> [Dataset extract]:

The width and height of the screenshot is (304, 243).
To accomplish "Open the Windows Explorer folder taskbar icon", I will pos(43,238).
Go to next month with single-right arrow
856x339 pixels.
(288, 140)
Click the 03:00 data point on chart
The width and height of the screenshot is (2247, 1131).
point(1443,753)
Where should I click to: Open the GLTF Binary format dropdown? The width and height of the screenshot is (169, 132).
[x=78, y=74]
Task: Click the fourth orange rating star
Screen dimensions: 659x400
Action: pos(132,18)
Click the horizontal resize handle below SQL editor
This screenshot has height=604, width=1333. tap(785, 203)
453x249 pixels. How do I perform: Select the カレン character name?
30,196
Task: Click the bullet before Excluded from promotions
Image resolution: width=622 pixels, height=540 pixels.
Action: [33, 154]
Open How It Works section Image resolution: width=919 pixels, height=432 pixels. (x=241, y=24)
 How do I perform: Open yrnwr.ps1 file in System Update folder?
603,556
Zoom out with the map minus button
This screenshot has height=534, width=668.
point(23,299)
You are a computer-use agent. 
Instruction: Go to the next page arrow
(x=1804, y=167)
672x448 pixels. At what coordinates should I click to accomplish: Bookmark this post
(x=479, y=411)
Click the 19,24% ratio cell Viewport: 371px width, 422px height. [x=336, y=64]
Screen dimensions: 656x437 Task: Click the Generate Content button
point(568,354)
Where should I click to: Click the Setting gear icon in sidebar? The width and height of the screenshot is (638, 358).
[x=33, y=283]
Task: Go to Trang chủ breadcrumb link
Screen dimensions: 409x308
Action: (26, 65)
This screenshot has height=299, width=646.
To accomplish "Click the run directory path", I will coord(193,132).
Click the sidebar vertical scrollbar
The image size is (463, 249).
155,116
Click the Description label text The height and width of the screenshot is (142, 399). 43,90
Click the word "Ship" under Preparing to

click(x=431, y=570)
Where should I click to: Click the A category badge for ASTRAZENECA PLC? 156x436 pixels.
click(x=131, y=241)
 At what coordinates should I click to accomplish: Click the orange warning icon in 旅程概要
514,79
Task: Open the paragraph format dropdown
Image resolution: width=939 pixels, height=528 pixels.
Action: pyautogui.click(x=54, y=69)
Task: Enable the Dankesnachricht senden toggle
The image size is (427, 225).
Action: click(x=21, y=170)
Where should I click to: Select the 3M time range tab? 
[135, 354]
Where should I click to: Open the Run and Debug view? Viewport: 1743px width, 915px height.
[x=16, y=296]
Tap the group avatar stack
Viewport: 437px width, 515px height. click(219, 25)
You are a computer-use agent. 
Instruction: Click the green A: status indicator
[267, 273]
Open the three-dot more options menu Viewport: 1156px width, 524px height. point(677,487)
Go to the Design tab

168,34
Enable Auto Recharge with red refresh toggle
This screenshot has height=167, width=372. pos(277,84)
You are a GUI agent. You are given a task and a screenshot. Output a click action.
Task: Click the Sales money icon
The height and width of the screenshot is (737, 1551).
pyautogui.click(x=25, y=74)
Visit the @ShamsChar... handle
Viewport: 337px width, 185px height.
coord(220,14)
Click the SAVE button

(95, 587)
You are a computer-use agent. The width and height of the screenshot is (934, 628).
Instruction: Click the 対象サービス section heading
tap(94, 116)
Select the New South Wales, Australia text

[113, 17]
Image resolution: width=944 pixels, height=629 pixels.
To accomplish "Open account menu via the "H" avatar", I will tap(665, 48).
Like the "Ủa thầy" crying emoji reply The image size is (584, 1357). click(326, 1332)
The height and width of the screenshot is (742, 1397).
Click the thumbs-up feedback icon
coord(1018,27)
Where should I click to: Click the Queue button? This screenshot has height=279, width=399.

> [Problem]:
Starting at the line that has "Tap the group avatar stack" in the records above, restate word for word every line until the one that has "1357). click(326, 1332)", and include that one as well.

> [Output of the exercise]:
Tap the group avatar stack
Viewport: 437px width, 515px height. click(219, 25)
You are a computer-use agent. 
Instruction: Click the green A: status indicator
[267, 273]
Open the three-dot more options menu Viewport: 1156px width, 524px height. point(677,487)
Go to the Design tab

168,34
Enable Auto Recharge with red refresh toggle
This screenshot has height=167, width=372. pos(277,84)
You are a GUI agent. You are given a task and a screenshot. Output a click action.
Task: Click the Sales money icon
The height and width of the screenshot is (737, 1551).
pyautogui.click(x=25, y=74)
Visit the @ShamsChar... handle
Viewport: 337px width, 185px height.
coord(220,14)
Click the SAVE button

(95, 587)
You are a computer-use agent. The width and height of the screenshot is (934, 628).
Instruction: Click the 対象サービス section heading
tap(94, 116)
Select the New South Wales, Australia text

[113, 17]
Image resolution: width=944 pixels, height=629 pixels.
To accomplish "Open account menu via the "H" avatar", I will tap(665, 48).
Like the "Ủa thầy" crying emoji reply The image size is (584, 1357). click(326, 1332)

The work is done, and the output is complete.